The big hitch was the customer's inability to experience a product's audio quality without a brick-and-mortar presence. PS Audio solved that by offering to let customers try any product for a month before they commit to the purchase, McGowan adds. Only about 10 percent of shipments are returned, and shipping is free.
Tariffs have been another big thorn in PS Audio's sides, as the company imports some components from China and exports are typically 40 percent of annual sales. Tariffs "have hurt everybody," says McGowan. "We've had to raise our prices 5 percent to cover [Trump's] tariffs. That insanity will hopefully go away. It doesn't help."

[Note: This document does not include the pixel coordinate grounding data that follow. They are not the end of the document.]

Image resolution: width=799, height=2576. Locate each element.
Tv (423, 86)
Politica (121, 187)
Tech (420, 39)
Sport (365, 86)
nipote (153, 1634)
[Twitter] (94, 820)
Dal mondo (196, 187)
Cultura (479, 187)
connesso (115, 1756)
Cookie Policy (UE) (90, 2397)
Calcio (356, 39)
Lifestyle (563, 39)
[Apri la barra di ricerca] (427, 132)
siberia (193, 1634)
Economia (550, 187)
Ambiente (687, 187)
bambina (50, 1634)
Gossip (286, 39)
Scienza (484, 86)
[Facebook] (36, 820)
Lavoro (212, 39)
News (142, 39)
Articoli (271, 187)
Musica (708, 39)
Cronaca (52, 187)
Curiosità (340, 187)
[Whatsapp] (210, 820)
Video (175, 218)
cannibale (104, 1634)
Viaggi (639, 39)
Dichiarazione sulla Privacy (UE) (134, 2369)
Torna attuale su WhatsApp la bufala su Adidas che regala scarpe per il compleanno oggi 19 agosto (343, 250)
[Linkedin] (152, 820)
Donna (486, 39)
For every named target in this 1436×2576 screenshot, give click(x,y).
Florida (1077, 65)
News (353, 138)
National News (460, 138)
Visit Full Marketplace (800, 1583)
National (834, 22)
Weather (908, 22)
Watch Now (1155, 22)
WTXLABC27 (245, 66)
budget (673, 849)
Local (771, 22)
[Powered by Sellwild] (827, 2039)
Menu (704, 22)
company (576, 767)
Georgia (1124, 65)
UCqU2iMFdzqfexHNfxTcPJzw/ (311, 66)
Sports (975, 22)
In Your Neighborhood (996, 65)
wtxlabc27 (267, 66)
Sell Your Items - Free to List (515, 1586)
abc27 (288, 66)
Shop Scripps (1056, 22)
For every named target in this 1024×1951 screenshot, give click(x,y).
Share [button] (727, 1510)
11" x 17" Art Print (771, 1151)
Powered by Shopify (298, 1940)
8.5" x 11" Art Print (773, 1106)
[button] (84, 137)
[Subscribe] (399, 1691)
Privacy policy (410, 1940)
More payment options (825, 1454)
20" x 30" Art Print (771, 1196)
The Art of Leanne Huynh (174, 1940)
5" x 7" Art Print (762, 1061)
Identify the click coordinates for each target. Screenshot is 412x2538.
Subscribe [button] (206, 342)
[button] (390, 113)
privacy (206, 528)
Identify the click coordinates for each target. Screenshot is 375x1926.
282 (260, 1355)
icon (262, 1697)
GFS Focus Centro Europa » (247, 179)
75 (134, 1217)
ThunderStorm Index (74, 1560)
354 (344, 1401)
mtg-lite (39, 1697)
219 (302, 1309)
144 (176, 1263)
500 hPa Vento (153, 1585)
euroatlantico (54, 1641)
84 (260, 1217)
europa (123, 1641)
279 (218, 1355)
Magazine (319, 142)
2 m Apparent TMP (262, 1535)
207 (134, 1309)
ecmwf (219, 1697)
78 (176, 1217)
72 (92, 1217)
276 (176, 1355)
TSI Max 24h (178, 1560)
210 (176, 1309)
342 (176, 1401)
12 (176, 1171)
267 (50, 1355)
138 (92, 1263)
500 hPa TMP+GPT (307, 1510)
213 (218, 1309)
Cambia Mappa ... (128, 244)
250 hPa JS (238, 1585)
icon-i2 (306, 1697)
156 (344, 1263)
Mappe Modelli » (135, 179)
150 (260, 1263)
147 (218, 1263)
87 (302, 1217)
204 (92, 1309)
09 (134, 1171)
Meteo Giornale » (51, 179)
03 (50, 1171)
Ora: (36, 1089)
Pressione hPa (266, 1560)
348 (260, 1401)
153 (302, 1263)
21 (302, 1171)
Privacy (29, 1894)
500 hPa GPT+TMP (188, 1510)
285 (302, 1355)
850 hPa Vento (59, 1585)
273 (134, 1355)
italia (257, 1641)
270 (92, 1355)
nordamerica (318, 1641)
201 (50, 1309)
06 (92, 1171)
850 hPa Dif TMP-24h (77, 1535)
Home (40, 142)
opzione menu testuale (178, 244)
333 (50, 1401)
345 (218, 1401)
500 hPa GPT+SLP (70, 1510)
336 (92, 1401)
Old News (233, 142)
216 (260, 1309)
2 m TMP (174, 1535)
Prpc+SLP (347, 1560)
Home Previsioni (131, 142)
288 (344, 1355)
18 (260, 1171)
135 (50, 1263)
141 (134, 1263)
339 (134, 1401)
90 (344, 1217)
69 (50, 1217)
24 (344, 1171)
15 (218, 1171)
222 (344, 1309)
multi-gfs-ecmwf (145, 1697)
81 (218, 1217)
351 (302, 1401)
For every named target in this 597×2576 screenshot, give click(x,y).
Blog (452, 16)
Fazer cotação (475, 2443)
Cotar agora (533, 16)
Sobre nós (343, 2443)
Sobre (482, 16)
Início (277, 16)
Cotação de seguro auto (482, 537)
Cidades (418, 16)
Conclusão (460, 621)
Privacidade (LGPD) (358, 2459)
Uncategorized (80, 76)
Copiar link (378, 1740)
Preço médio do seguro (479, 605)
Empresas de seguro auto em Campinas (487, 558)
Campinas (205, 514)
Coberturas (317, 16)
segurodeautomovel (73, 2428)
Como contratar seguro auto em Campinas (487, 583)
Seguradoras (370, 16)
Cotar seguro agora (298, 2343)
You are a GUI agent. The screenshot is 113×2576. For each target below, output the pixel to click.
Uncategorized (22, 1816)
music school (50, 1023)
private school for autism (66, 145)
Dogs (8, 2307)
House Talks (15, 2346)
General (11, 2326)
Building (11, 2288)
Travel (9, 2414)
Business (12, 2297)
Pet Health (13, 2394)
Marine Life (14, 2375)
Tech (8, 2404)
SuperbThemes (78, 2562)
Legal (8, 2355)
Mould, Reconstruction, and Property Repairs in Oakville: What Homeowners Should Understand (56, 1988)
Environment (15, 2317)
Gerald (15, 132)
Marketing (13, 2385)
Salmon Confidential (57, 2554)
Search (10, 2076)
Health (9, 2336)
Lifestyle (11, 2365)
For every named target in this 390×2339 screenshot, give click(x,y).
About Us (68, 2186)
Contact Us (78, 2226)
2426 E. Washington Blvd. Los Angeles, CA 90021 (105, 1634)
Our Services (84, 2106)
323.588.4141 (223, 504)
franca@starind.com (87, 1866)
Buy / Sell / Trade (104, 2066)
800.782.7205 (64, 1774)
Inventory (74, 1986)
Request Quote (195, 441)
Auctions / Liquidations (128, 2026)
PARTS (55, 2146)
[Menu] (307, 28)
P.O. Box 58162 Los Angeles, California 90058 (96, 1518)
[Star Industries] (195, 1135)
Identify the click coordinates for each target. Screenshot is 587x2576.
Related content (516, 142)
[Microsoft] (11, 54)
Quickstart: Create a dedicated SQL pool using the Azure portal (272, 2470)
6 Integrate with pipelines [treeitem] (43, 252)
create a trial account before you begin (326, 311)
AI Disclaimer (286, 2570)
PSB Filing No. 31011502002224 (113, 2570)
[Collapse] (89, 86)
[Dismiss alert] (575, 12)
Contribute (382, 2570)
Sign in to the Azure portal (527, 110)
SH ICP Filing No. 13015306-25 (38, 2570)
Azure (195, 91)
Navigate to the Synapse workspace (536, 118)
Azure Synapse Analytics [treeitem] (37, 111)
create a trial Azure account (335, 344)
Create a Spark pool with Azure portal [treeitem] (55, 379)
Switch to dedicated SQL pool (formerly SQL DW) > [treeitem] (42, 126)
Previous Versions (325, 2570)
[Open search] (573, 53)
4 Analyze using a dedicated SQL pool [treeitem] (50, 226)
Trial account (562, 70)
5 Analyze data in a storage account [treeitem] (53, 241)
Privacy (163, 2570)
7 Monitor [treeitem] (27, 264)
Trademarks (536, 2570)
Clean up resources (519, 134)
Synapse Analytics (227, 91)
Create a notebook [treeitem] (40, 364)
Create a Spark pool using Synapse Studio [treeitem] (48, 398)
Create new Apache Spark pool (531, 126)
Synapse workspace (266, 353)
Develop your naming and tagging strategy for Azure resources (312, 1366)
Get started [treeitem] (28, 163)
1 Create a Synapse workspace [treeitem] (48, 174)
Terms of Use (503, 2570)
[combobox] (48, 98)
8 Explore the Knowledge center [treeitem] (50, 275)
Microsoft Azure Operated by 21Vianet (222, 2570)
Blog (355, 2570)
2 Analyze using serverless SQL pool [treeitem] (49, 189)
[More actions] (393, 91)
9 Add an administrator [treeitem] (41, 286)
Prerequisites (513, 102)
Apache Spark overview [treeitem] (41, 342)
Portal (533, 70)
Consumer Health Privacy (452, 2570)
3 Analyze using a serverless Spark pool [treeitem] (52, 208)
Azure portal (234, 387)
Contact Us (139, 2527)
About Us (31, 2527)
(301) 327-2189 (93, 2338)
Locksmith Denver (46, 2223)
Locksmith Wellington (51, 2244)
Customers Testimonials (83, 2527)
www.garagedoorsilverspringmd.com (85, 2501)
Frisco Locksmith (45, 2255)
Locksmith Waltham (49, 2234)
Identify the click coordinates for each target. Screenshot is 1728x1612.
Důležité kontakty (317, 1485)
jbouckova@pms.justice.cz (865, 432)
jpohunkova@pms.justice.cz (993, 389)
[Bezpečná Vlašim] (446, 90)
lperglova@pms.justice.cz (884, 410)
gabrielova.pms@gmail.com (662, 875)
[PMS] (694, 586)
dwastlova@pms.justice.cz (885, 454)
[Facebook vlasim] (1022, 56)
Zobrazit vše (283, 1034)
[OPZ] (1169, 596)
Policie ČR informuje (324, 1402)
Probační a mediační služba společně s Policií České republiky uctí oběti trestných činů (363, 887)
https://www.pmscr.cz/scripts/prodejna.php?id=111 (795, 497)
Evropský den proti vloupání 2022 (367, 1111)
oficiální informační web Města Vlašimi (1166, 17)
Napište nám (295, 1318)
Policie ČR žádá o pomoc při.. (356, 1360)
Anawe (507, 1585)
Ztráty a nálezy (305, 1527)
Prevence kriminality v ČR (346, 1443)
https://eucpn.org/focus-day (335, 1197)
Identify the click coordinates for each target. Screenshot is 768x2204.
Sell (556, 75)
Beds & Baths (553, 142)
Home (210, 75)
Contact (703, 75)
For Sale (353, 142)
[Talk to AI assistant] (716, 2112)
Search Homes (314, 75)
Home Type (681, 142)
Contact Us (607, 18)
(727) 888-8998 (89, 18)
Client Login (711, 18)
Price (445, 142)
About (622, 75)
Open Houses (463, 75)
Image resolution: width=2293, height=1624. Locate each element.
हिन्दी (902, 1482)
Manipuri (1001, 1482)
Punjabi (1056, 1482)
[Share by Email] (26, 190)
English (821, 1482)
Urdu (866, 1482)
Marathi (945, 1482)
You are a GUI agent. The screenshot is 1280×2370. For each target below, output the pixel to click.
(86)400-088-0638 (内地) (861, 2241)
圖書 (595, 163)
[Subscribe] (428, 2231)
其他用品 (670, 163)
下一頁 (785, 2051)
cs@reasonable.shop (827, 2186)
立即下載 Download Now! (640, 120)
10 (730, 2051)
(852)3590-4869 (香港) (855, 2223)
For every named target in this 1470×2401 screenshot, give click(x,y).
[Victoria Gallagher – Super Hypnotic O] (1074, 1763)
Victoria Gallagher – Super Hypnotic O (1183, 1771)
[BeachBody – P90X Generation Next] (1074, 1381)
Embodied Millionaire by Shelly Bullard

Opportunities: PS Audio's catalog continues to grow. "We're just entering the speaker market," says McGowan. The first, the FR-30, will debut in late 2020 with a retail price of $15,000 a pair. It's the third highest-priced of a planned line of eight planned speaker models; entry level will be about $3,000 when the line is complete.
"I'd always wanted to have a complete PS Audio system," he adds. "The problem we have right now is people buy our electronics and then they always ask, 'What speakers do you recommend to hook up to it?' There's more speakers than you can shake a stick at, and none of them in my opinion are the perfect combination of great and affordable and/or impractical. Honestly -- I'm not trying to blow or horn or anything, when people ask me that question, I'm like, 'Gosh, unless you want to spend $50,000 or $60,000, I really don't have a recommendation for you that's going to do everything you want. They don't exist.' I wanted to solve that, and come up with a line of speakers that perfectly fit what we believe to be the ultimate sound quality, which is the idea of musicians playing live in your house."
The company's Stellar line has performed better than expectations, he adds. Most products are priced $2,000 to $3,000, which is on the more affordable side of the PS Audio catalog. "It's our biggest-selling line now," says McGowan. During stay-at-home orders during the pandemic, he adds, "Things that you do at home -- gardening, stereo -- there's more of that going on."
Needs: "Hiring people has always been problematic for us," says McGowan. "It's not getting better, it's getting worse."